The Budget and Spending Review will also build on the government’s Plan for Jobs, allocating over £6bn of funding for the Department for Work and Pensions (DWP) over the next three years to help people earn more and gain skills.

Skills funding will increase by a total of £3.8bn over the parliament compared to 2019-20, quadrupling the number of places on Skills Bootcamps, expanding the offer of free Level 3 qualifications and launching the new Multiply scheme to improve numeracy skills across the UK for adults.
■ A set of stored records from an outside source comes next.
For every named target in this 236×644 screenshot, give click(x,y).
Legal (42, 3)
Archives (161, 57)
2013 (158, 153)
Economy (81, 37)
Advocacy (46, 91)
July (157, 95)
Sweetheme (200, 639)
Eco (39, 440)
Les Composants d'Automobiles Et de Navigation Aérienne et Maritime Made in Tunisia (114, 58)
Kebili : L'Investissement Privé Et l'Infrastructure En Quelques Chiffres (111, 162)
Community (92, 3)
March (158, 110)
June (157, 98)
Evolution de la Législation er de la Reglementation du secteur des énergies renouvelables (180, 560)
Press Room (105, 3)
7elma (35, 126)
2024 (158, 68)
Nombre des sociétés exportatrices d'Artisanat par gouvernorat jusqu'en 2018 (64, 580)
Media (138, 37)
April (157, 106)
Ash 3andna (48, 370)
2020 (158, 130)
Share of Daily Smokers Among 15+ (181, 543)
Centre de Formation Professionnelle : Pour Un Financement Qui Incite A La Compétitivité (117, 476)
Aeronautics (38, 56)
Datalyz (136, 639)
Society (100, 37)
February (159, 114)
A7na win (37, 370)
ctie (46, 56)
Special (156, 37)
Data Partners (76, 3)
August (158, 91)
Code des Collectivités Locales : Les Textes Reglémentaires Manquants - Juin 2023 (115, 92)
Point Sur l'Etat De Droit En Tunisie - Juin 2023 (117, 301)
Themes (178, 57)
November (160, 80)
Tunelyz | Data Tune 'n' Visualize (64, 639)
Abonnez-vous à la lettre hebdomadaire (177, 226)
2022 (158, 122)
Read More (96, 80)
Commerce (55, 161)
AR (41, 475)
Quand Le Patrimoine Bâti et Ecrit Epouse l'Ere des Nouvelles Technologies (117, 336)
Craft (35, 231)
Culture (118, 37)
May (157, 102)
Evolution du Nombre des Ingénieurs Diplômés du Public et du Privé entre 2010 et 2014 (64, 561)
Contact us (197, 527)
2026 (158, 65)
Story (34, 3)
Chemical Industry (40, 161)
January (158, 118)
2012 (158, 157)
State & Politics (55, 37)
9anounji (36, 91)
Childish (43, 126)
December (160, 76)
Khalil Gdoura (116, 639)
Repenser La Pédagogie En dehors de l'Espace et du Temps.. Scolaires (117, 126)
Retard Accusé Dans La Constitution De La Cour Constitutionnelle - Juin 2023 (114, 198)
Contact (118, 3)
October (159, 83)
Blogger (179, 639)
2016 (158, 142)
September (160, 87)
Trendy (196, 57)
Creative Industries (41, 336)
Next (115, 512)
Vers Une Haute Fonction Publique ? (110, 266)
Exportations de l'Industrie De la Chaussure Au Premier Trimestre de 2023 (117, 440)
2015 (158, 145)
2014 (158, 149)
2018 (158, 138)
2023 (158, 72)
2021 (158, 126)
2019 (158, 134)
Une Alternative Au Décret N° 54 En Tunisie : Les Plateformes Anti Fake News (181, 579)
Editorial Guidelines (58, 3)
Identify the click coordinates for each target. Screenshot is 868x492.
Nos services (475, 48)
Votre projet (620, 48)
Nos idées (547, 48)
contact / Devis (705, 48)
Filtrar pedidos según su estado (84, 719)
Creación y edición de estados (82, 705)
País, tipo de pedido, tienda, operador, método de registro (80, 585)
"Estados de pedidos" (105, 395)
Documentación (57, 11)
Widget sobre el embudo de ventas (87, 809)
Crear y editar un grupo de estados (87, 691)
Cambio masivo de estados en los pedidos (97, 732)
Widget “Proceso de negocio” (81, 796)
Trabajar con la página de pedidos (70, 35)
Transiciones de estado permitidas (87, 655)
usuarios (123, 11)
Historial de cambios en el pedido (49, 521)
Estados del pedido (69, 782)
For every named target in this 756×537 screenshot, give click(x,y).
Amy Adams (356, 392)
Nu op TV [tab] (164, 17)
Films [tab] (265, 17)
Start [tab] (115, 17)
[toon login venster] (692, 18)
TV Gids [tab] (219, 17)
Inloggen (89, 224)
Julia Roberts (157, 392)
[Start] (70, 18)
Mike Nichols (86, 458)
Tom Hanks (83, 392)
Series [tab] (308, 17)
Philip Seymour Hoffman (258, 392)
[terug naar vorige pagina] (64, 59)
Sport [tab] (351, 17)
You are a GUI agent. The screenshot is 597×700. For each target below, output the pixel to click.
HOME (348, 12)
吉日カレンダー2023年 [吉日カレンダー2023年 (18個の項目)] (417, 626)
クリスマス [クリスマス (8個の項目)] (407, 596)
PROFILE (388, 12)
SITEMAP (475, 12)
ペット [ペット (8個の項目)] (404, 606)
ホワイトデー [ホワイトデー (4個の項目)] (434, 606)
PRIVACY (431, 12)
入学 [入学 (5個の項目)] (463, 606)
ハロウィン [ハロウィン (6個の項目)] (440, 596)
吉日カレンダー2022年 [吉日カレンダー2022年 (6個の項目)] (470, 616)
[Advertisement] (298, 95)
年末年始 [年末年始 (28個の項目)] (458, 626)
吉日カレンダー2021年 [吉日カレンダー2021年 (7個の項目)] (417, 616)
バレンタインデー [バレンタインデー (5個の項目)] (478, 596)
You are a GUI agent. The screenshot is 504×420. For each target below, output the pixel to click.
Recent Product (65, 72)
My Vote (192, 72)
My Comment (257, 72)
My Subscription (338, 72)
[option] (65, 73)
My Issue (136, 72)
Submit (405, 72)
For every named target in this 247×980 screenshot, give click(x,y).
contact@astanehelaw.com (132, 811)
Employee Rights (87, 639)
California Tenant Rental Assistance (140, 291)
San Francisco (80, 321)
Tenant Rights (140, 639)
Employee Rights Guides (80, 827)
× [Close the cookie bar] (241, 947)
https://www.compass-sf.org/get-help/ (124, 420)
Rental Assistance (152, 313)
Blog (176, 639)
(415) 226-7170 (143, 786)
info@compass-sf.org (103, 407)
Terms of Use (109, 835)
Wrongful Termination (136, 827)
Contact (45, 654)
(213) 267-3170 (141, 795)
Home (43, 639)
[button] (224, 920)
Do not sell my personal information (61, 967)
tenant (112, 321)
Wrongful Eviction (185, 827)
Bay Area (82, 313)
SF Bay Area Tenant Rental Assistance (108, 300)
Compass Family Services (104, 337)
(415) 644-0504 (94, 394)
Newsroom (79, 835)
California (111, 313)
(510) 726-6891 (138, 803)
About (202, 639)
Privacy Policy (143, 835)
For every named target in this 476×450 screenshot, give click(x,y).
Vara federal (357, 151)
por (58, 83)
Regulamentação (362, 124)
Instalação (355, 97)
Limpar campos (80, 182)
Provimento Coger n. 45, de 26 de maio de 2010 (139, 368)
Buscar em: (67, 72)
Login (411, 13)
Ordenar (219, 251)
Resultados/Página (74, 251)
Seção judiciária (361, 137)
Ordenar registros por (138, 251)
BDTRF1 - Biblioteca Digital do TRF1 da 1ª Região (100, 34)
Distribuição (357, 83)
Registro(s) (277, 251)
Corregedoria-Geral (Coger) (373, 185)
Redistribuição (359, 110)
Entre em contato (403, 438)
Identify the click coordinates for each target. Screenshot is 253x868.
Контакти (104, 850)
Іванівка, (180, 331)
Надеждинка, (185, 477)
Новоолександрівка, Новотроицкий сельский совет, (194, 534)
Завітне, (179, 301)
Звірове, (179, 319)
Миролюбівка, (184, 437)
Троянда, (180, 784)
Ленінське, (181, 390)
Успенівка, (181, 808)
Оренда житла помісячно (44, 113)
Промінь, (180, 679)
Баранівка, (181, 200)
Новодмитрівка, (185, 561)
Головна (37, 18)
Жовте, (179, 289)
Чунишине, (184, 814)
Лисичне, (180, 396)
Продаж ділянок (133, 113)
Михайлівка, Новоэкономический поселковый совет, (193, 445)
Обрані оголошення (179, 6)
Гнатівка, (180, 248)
The government also confirmed the previously announced increase to the national Living Wage to £9.50 from April 2022, cutting the Universal Credit taper rate from 63p to 55p and increasing Universal Credit work allowances by £500 a year.

The Chancellor announced new measures to help high streets recover from the pandemic, with new temporary business rates relief for eligible retail, hospitality, and leisure properties in England and freezing of the business rates multiplier for a further year, meaning a tax cut worth £4.6bn over five years.

To deliver on levelling up commitments, the government announced £5.7bn for London-style transport settlements in English city regions over five years including Greater Manchester, Liverpool City Region and the West Midlands.

The Spending Review also confirmed £2.6 billion between 2020-2025 for a long-term pipeline of over 50 local roads upgrades, over £5 billion for local roads maintenance; and funding for buses, cycling and walking totalling more than £5 billion in England over the Parliament.

The allocation of the first round of the UK Levelling Up Fund was also announced, seeing £1.7bn of local investment, alongside the launch of the over £2.6bn Shared Prosperity Fund which focuses on funding programmes to help people into jobs and improve their lives.

On top of this, the first 21 projects will receive funding from the £150 million Community Ownership Fund, helping communities across the UK protect and take ownership of local community assets.

Chancellor Rishi Sunak said: ‘Today’s Budget does not draw a line under Covid – we have challenging months ahead – and let me encourage everyone eligible to get their booster jabs as soon as possible. But today’s Budget does begin the work of preparing for a new economy post Covid – the Prime Minister’s economy of higher wages, higher skills, and rising productivity, of strong public services, vibrant communities and safer streets. An economy fit for a new age of optimism, where the only limit to our potential is the effort we are prepared to put in and the sacrifices we are prepared to make. That is the stronger economy of the future, and this Budget is the foundation.’